“I was talking for maybe two hours to this Greenlandic hunter with a translator. There was an elderly Greenlandic woman who didn’t say much but in the end, she said to me, ‘Without the Greenlandic sled dog, there would be no Greenlanders,” photographer Ragnar Axelsson, or RAX, explains. He’s just weeks away from the release of his latest book ‘Arctic Heroes,’ an intimate 40-years-in-the-making documentation of the Greenlandic sled dog.
Lifesavers on the ice
“When you look at a dog, you look at it as a dog. A dog is a dog. But when you hear stories from the [Greenlandic] hunters, they talk about them like they are human,” he says, sitting back in his Laugavegur studio. “Those dogs saved these hunters’ lives often from bad conditions. They would take you home. They are the forgotten Arctic heroes.” He pauses, letting the title of the book sink in. “What’s remarkable about these dogs is that they took people to both poles. They tried to go on horses, it didn’t work, even bicycles. It was because of [the dogs] that people could reach the poles.”
The importance of the dogs as opposed to snowmobiles or other machinery, Ragnar emphasises, is reliability, “You have to hunt on a dogsled because if something happens you are days away walking, but the dogs never fail,” he says. The subsequent relationship between dog and owner, therefore, is a serious one.
While Ragnar spent significant time documenting the dogs on their hunts, he also took great care to present a more personal side of the animal. “I tried to capture moments, expressions,” he relays, pointing to a picture of two young puppies in the snow. “I was following these two, watching them, and the older brother was teaching his younger brother.”
He turns to a later page, proudly showing off a shot of a mother dog cuddling her young pups. “The mother’s love for her puppies,” he says fondly. “I tried to capture what it would be if the world was just full of dogs. I tried to get into their lives.”
Ole & Qerndu
Ragnar also spent time hearing hunters stories about their personal relationships with their dogs—a select few which were put in the book. One particular story that touched him was that of his friend Ole and dog Qerndu.
Ole was reluctant to tell Qerndu’s story to Ragnar—in fact, he said it would go with him to the grave. But Ole later decided to open up to the photographer, first giving him a warning. “He took me to the ice and taught me how to think on the ice,” Ragnar remembers. “If you feel bad or you’re angry or frightened, it’s not going to be a good trip. But if you have a positive mind, it will be the greatest trip of your life.”

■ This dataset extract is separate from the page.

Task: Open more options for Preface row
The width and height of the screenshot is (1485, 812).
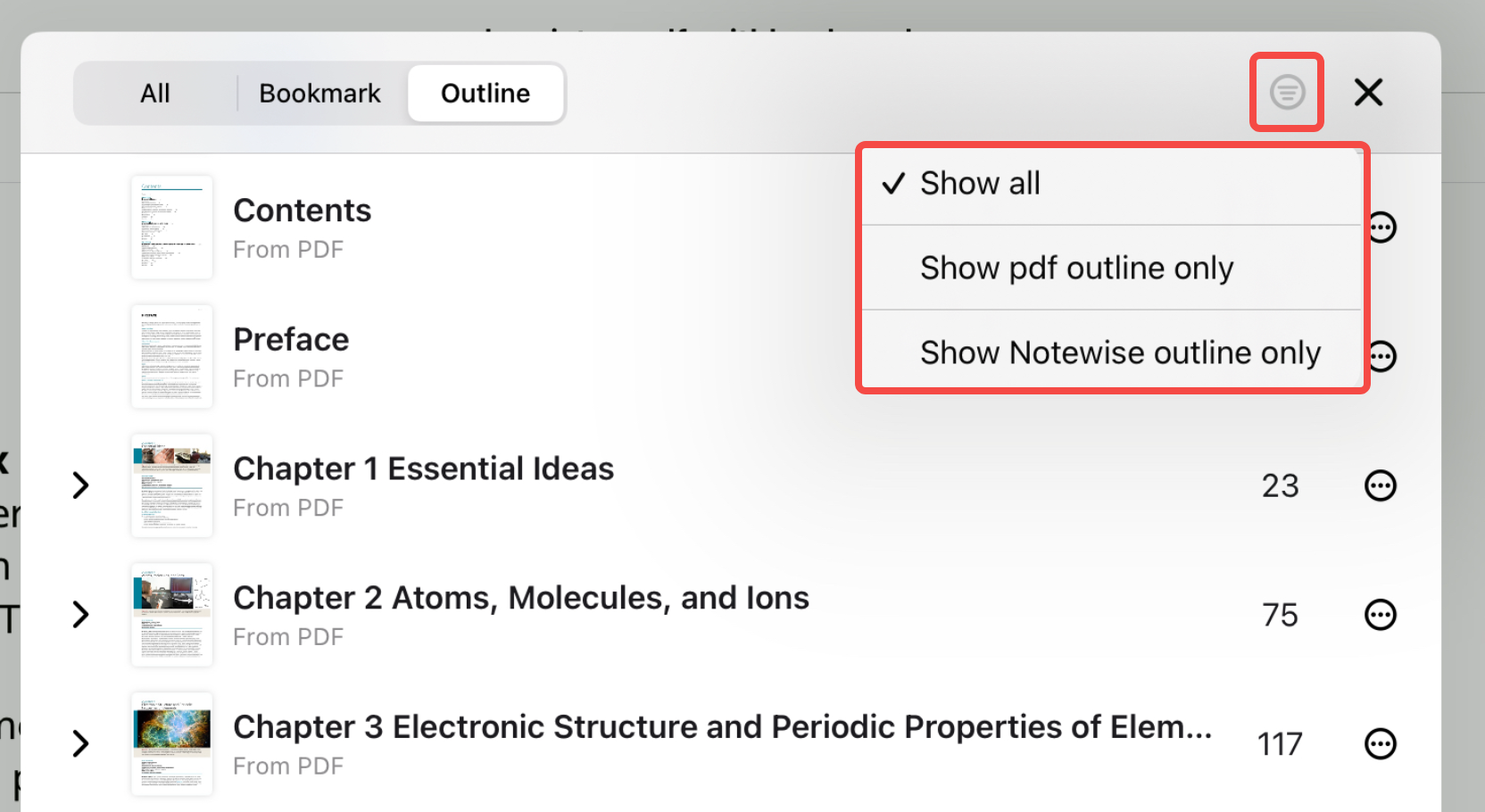Action: coord(1382,356)
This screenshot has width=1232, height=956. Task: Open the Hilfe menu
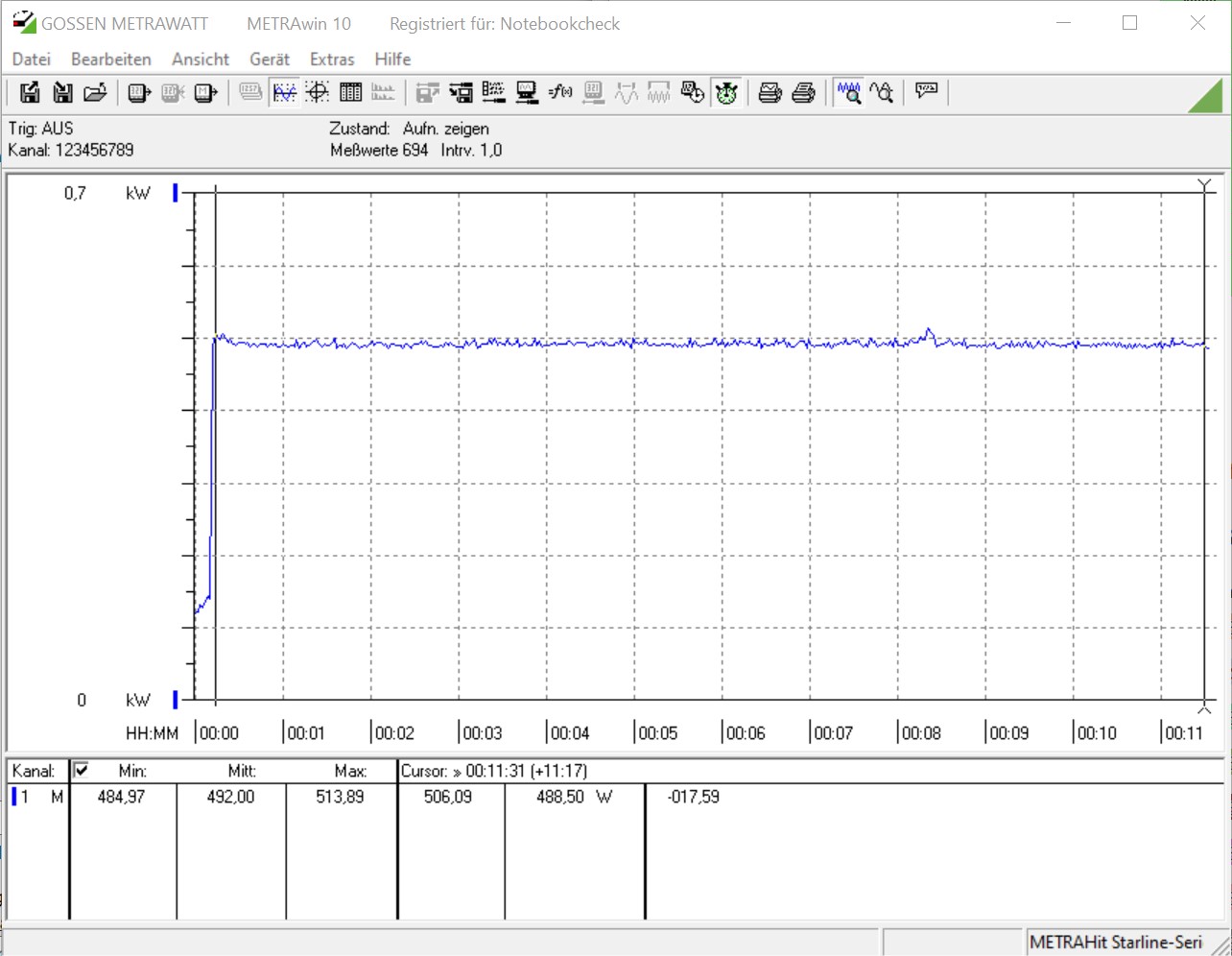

Ole had been given Qerndu when the dog was but a pup. They were best friends before Qerndu joined Ole’s sled. One day, Qerndu crossed the sled reins of an old man as they were inspecting polar bear tracks. Ole warned the dog, “A polar bear will get you if you behave like that.” Immediately, the old man told him to watch his tongue, as Mother Nature listens to you on the ice.
Later, while hunting a polar bear, Qerndu and a few others gave chase to the beast, attacking him as they had been trained to do. The polar bear fought back fiercely, throwing Qerndu off and breaking his spine as Ole shot the bear.
“Qerndu called Ole and they looked into each other’s eyes and he licked him and closed his eyes,” Ragnar relays. “And the old man said, ‘Do you remember what I told you a month ago? Never talk like this.’”
The next issue
While Ragnar seeks to shine a light on an oft-ignored pillar of Greenlandic history, he emphasises that this is but a small piece of a bigger puzzle about the Arctic.
“I think after this COVID thing is over, life in the Arctic will be the biggest issue on the planet,” Ragnar says. “Whether that’s because of us or a natural thing—I’ll let scientists tell us that—but I’m just documenting the lives that will change because of the melting of glaciers and the melting of sea ice.”
And these changes are drastic, Ragnar relays, referring back to a story he tells in the beginning of the book, that of a text message sent to him by his friend. “He said, ‘Hi, there is no ice. What’s already frozen is very thin. There’s no way to go to the other village. We have to go over the mountains. No hunt for a long time. I miss the old Greenland,’” Ragnar relays. “They are sensing it more than anybody else and they did many years ahead of everybody because they walk on the melting glaciers that we read about.”
In fact, Ragnar asked another one of his friends what they would wish for if they had one wish. “He said he’d ask for 25 years back in time to when the ice was safe,” Ragnar says softly.
The chance to continue
“You see so many differences,” Ragnar concludes, turning his thoughts to the declining sled dog population “There were 30,000 dogs just 10 years ago but now there are 11,000-12,000.”
“But the people living there, they have to have a chance to continue living there. And I think I’m telling the world, just in pictures, that this life is changing fast or passing away and the young generation of Greenland might not have as many hunters as they used to,” he explains sadly. “It’s a hard life but it’s a beautiful life and it’s getting worse for them. You show a picture in that puzzle and put more pieces in by making books and [documenting.]” He pauses. “That’s what I want to do.”